Page text Start Marker
If more people had known the catchy tune was about addiction to hard drugs, maybe they would not have been quite so into it. Regardless, the single spent multiple weeks on the Billboard Hot 100 charts — 43 weeks in all — and reached the #4 most popular spot in those rankings in August of 1997. And while it seemed to be a potential one-hit-wonder type of situation, the band went on to have many more hits and enjoy years of success. And Third Eye Blind is still together and at it today, performing live music and even recording new songs more than a quarter-century since they first hit it big.

That Don't Impress Me Much by Shania Twain

Shania Twain has had a very successful recording career, and a lot of that success was predicated on one album, which was anchored by one song above all others. The album is "Come On Over," which was released in 1997, and the song is "That Don't Impress Me Much." (Which was actually pushed out as a single in 1998, but was already out there with the album, of course.) The single was on the charts for weeks, while the album was a staggering success. In fact, in the year 2015, Guinness World Records certified Twain's "Come On Over" as the world's biggest-selling album by a solo female artist, with more than 40 million units sold.

Years after the song was released, Twain would clarify that what was arguably the most famous line from the song, "OK, so you're Brad Pitt? That don't impress me much" was not meant as a sleight to the actor at all, according to Wide Open Country. Pitt was in the news at the time for a scandal over some leaked nude photographs, and Twain was simply didn't care and didn't understand all the fuss over some images of a naked body. It wasn't about the man, it was about the tempest in a teacup in the media.
Page text End Marker
Data extracts Start Marker
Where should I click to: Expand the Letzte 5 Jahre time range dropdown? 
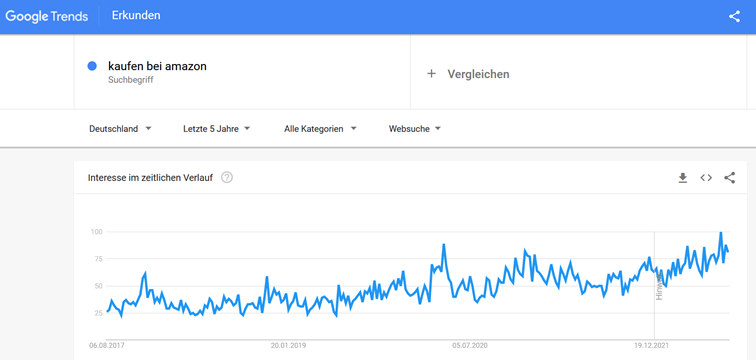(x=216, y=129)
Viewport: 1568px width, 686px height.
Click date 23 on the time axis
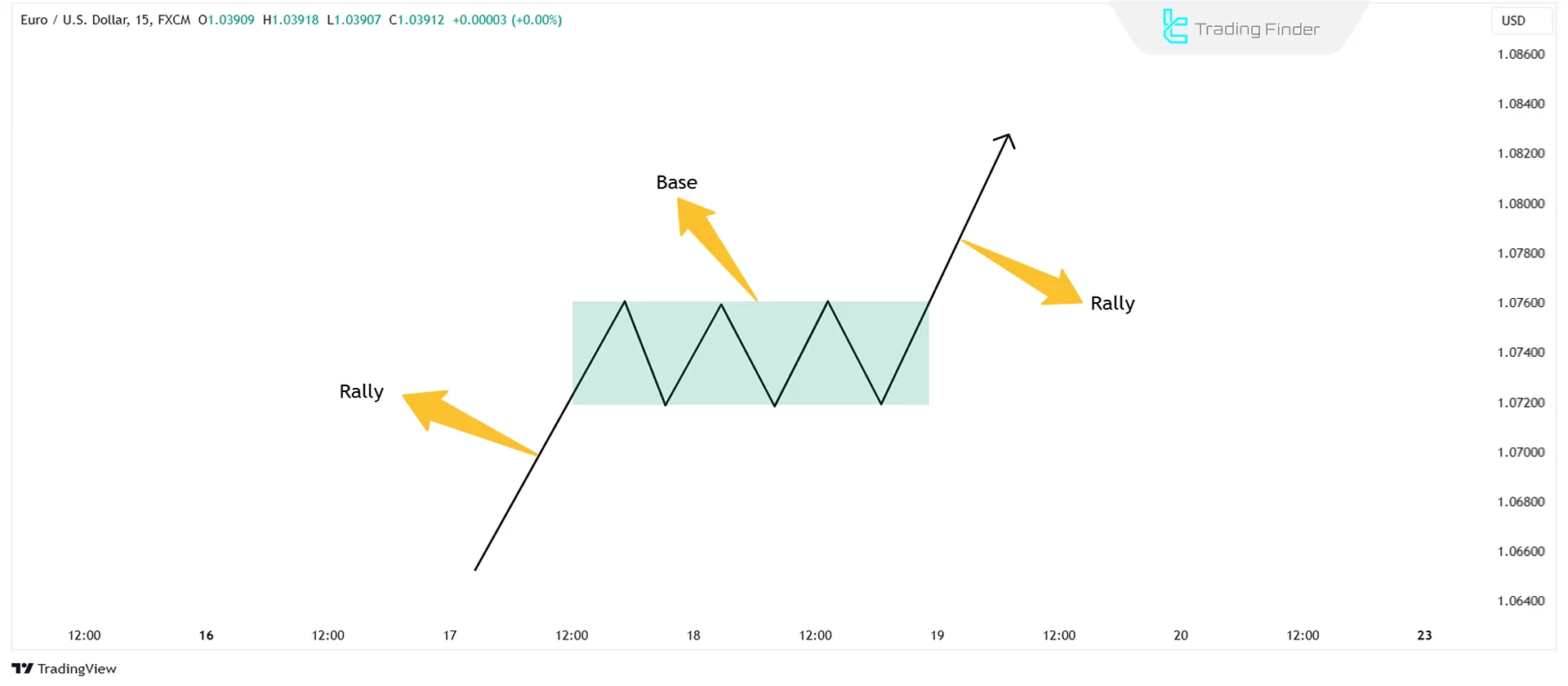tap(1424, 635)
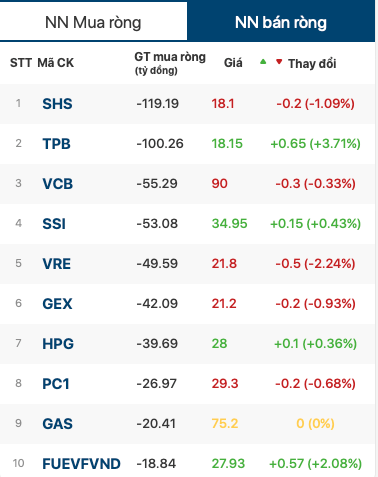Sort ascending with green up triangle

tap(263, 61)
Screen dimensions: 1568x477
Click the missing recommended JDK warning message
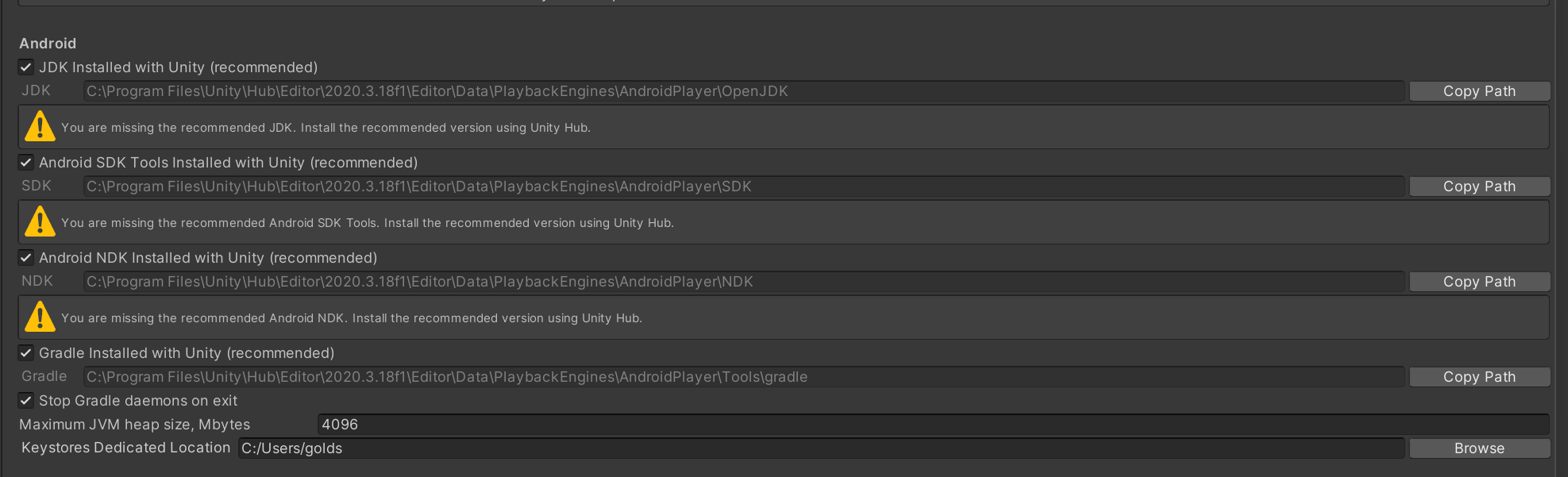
Data extracts End Marker
▶ The problem
Answer these questions about the passage on 1990s hit songs.
1. What was the highest position the Third Eye Blind single reached on the Billboard Hot 100, and when did it get there?
2. In what year was the album "Come On Over" released?
3. How many units of "Come On Over" had been sold when Guinness World Records certified it in 2015?
The entries play no part in this exercise.

▶ Worked solution
1. #4, in August of 1997.
2. 1997.
3. More than 40 million.